*SELECTED EXCERPT*

The OSeMBE reference model covering western and central Europe was announced on 27 April 2018. The model uses the MathProg implementation of OSeMOSYS but requires a small patch first. The model, funded as part of Horizon 2020 and falling under work package WP7 of the REEEM project, will be used to help stakeholders engage with a range of sustainable energy futures for Europe. The REEEM project runs from early-2016 until mid-2020.

A 2021 paper reviews the OSeMOSYS community, its composition, and its governance activities. And also describes the use of OSeMOSYS in education and for building analytical capacity within developing countries.

====OSeMOSYS Global project====
The OSeMOSYS community launched the OSeMOSYS Global project in 2022 to create a global model and associated workflows. As of late2022, OSeMOSYS Global is limited in scope to the electricity sector and the world system provided comprises 164 countries separated by 265 nodes.

*PROBLEMS TO SOLVE*
A. For each statement about the OSeMOSYS text, answer yes or no according to whether it agrees with the text, and quote the text's deciding words. (i) The OSeMBE reference model was announced on 27 April 2018. (ii) The REEEM project runs until mid-2021. (iii) OSeMOSYS Global covers both the electricity and transport sectors.
B. Write out the OSeMOSYS text word for word from "The OSeMBE reference" to "early-2016 until mid-2020.".

*DATA EXTRACT*
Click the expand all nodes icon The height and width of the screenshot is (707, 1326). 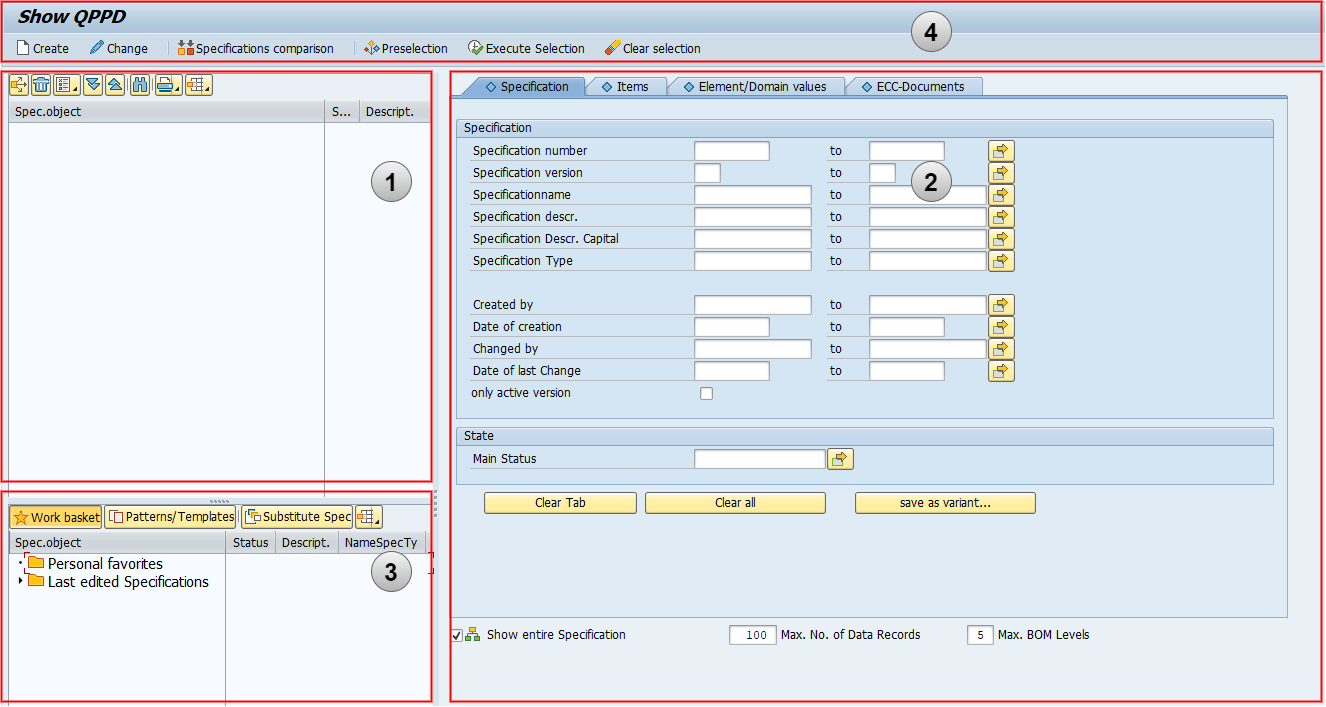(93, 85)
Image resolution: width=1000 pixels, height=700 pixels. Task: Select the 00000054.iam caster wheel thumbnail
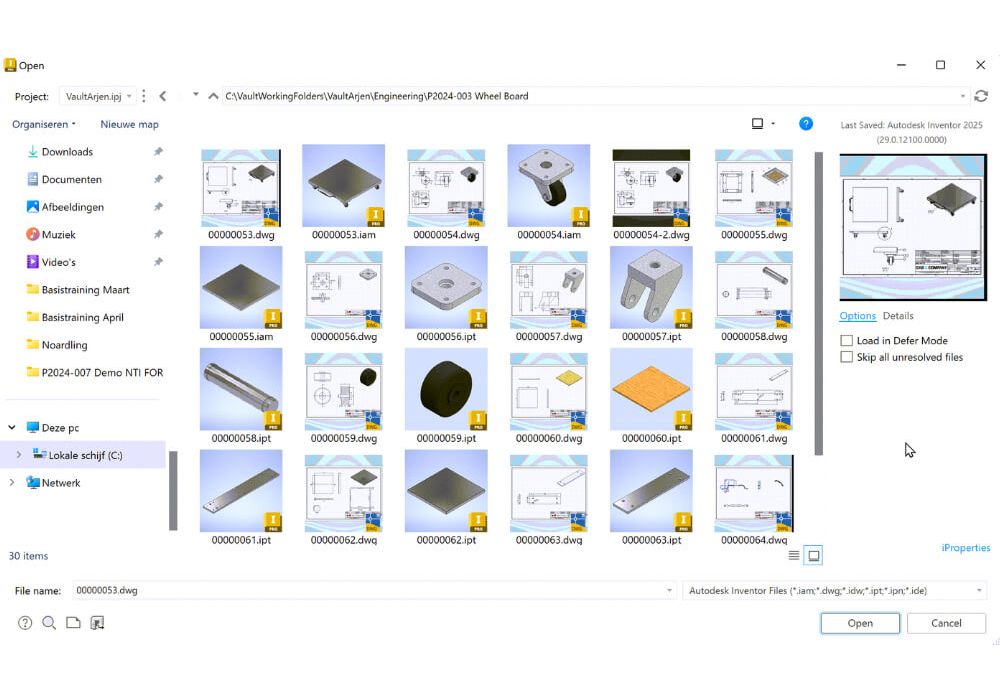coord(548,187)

* * *

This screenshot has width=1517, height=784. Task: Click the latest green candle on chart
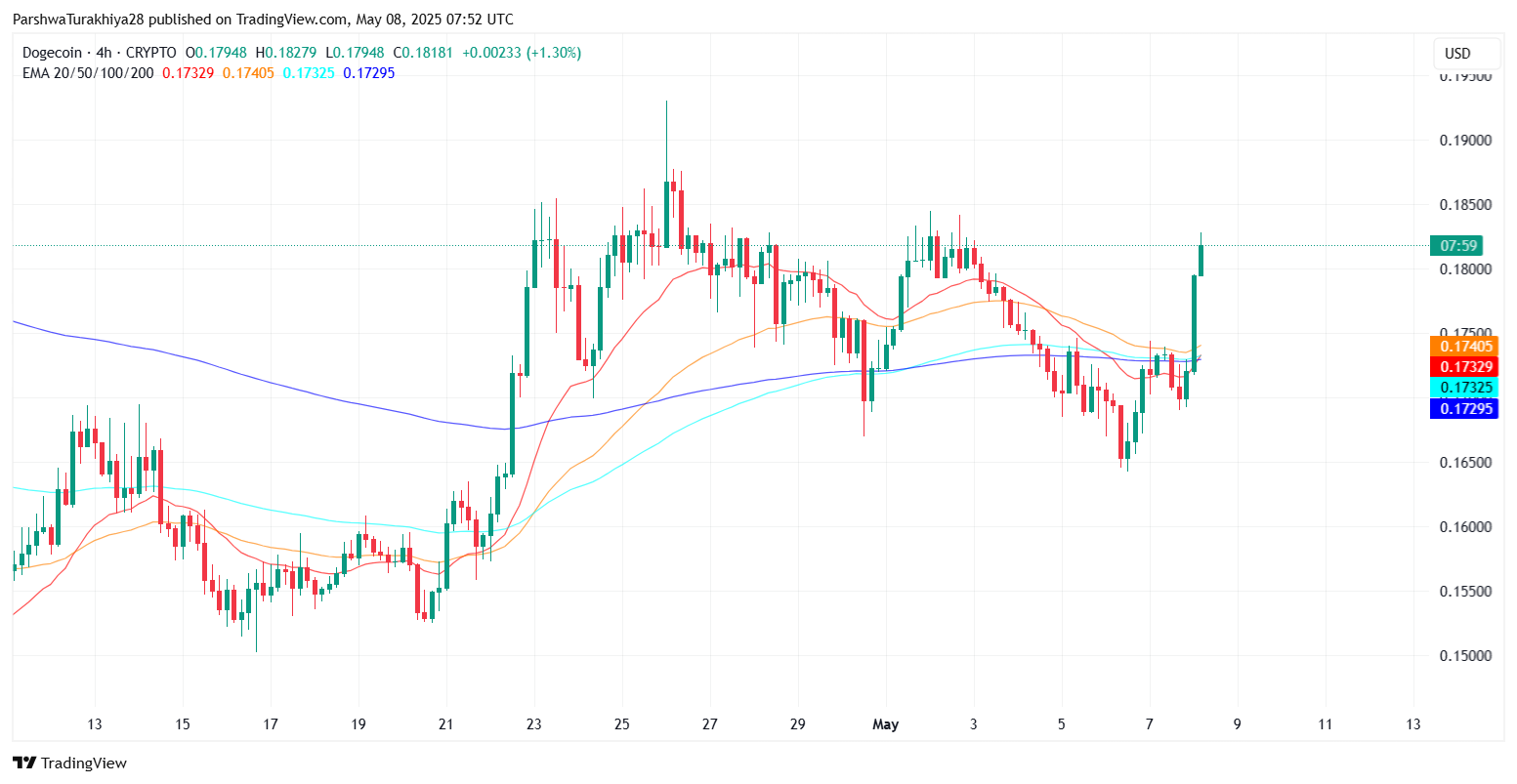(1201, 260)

...

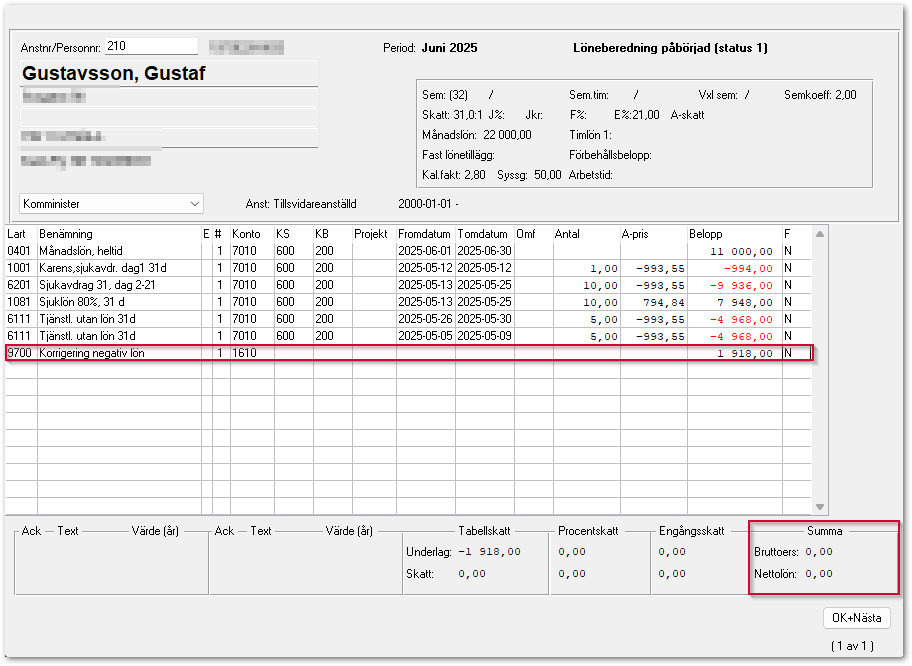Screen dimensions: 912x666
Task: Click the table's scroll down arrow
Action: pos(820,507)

*LIST OF SOLUTIONS*
A.
(i) Yes: "The OSeMBE reference model covering western and central Europe was announced on 27 April 2018."
(ii) No: "The REEEM project runs from early-2016 until mid-2020."
(iii) No: "OSeMOSYS Global is limited in scope to the electricity sector"

B.
The OSeMBE reference model covering western and central Europe was announced on 27 April 2018. The model uses the MathProg implementation of OSeMOSYS but requires a small patch first. The model, funded as part of Horizon 2020 and falling under work package WP7 of the REEEM project, will be used to help stakeholders engage with a range of sustainable energy futures for Europe. The REEEM project runs from early-2016 until mid-2020.